▽

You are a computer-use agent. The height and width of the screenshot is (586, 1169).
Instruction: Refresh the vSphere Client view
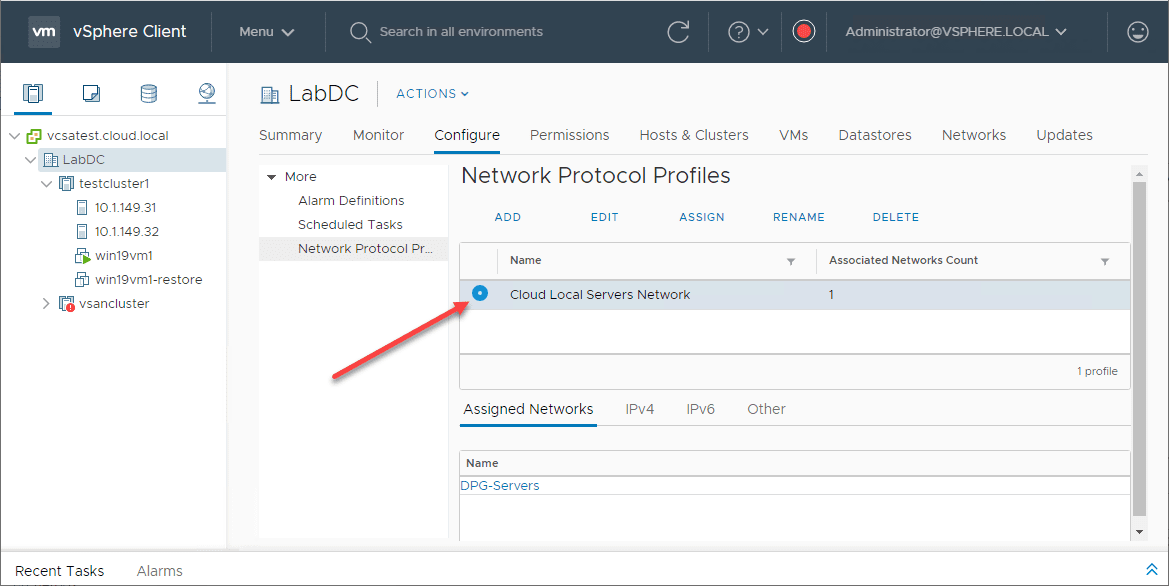678,31
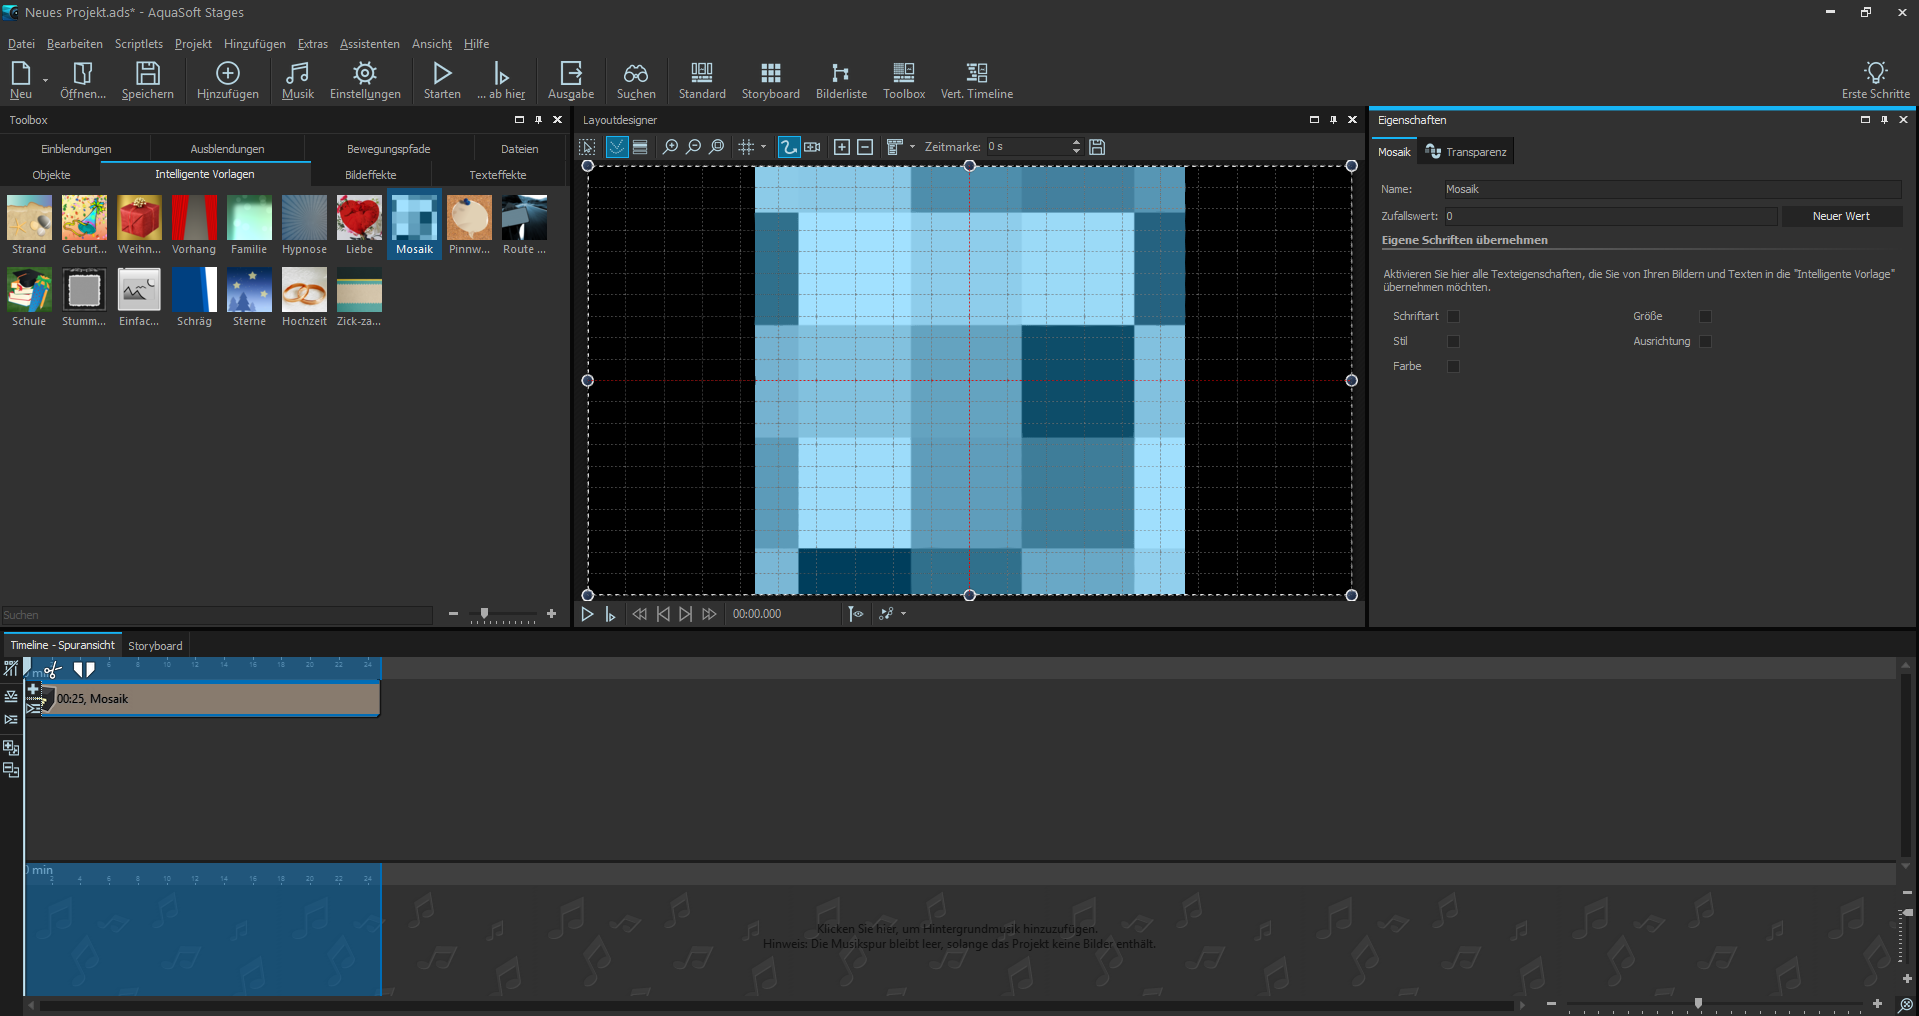This screenshot has width=1919, height=1016.
Task: Click the zoom-in magnifier in Layoutdesigner
Action: click(x=670, y=147)
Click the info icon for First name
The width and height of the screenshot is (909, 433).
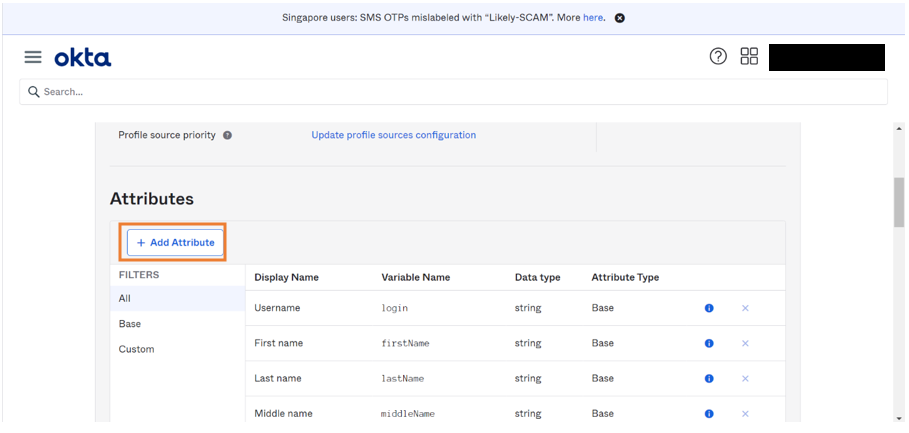pos(709,343)

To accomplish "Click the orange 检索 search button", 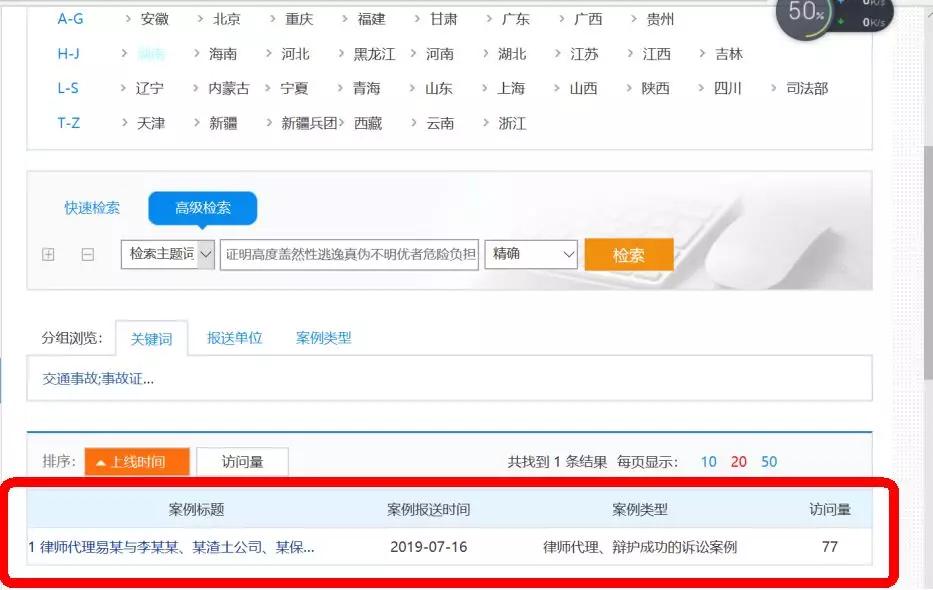I will (628, 255).
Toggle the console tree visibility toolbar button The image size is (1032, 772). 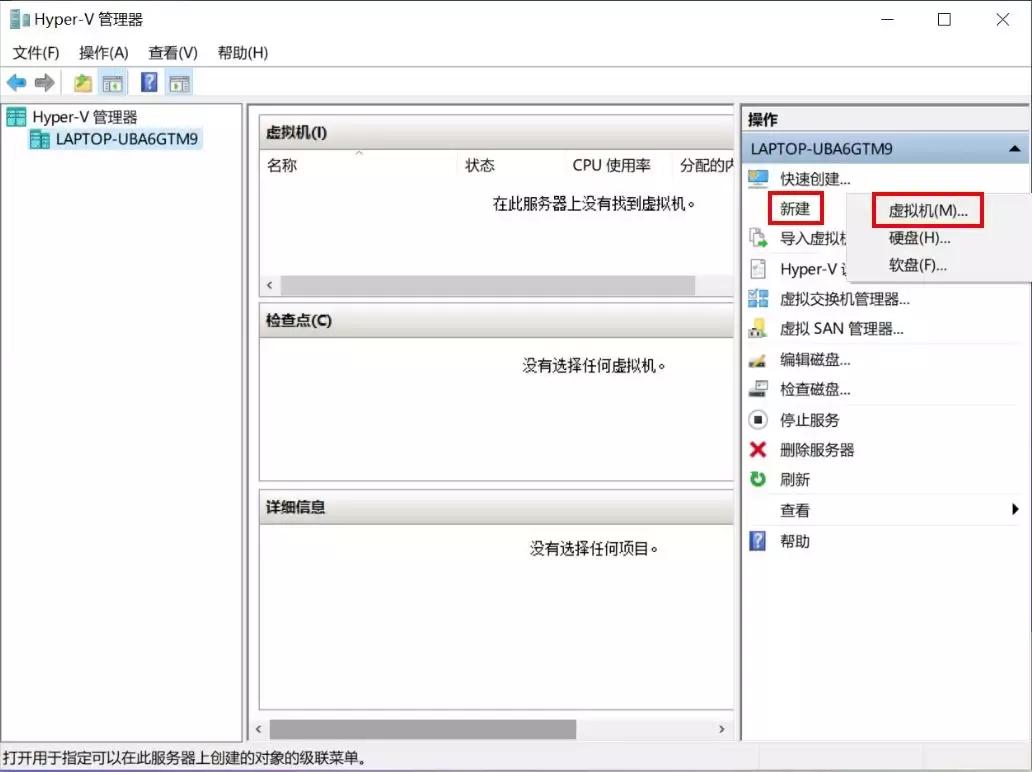[x=113, y=82]
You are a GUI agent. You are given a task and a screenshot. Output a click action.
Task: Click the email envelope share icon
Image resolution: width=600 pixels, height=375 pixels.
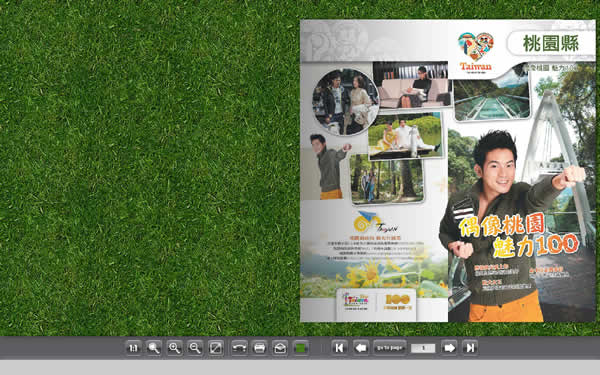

△

The response must give every line from the material above that holds the string "agent".

You are a computer-use agent. The height and width of the screenshot is (586, 1169).
You are a GUI agent. You are given a task and a screenshot. Output a click action.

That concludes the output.